Only these lines of the data below are wanted: the one with "You are a GUI", the one with "[button] (317, 19)", and any lines between them, each repeated exactly.

-- Input --
_ _ _ _
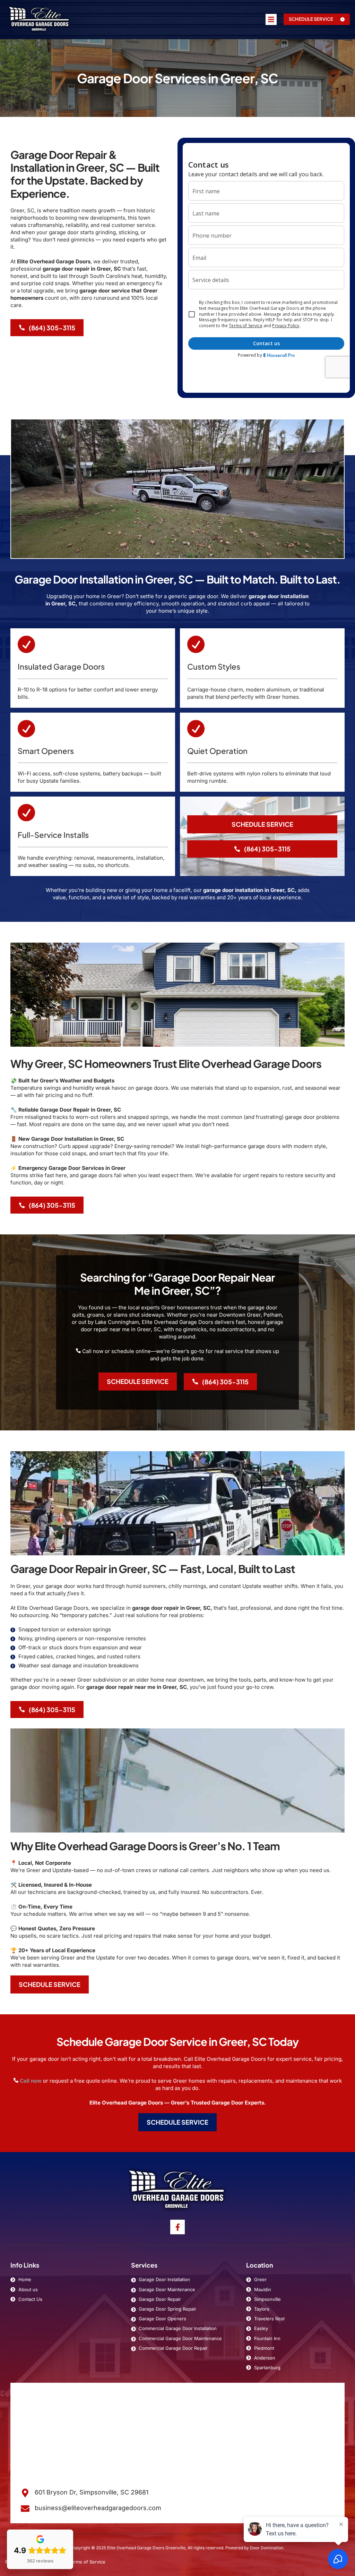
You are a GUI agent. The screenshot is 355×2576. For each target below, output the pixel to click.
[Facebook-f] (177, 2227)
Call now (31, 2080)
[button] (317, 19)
_ _ _ _
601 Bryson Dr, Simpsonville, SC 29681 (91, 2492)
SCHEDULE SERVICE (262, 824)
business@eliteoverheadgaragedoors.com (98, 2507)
_ _ _ _
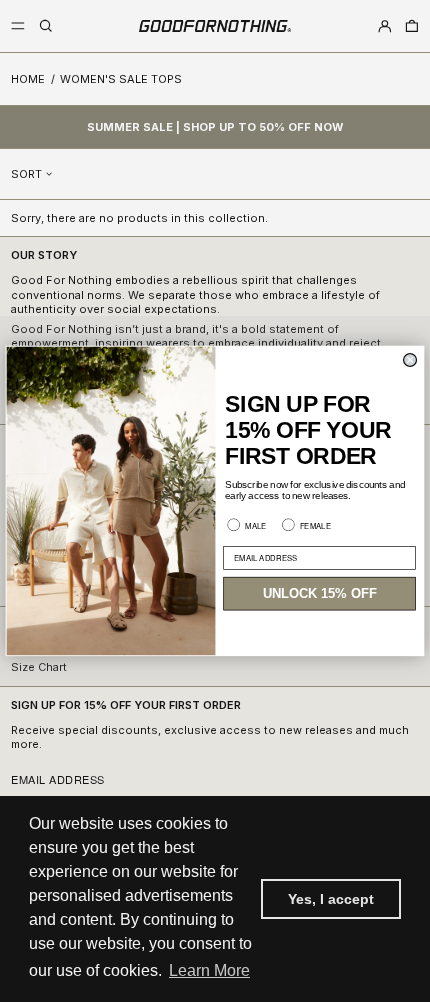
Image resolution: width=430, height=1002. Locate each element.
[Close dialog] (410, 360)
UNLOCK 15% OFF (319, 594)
_ _ _ _
-- Answer to this task --
You are a GUI agent. The screenshot is 355×2576. For each target below, output the pixel to click.
[Facebook-f] (177, 2227)
Call now (31, 2080)
[button] (317, 19)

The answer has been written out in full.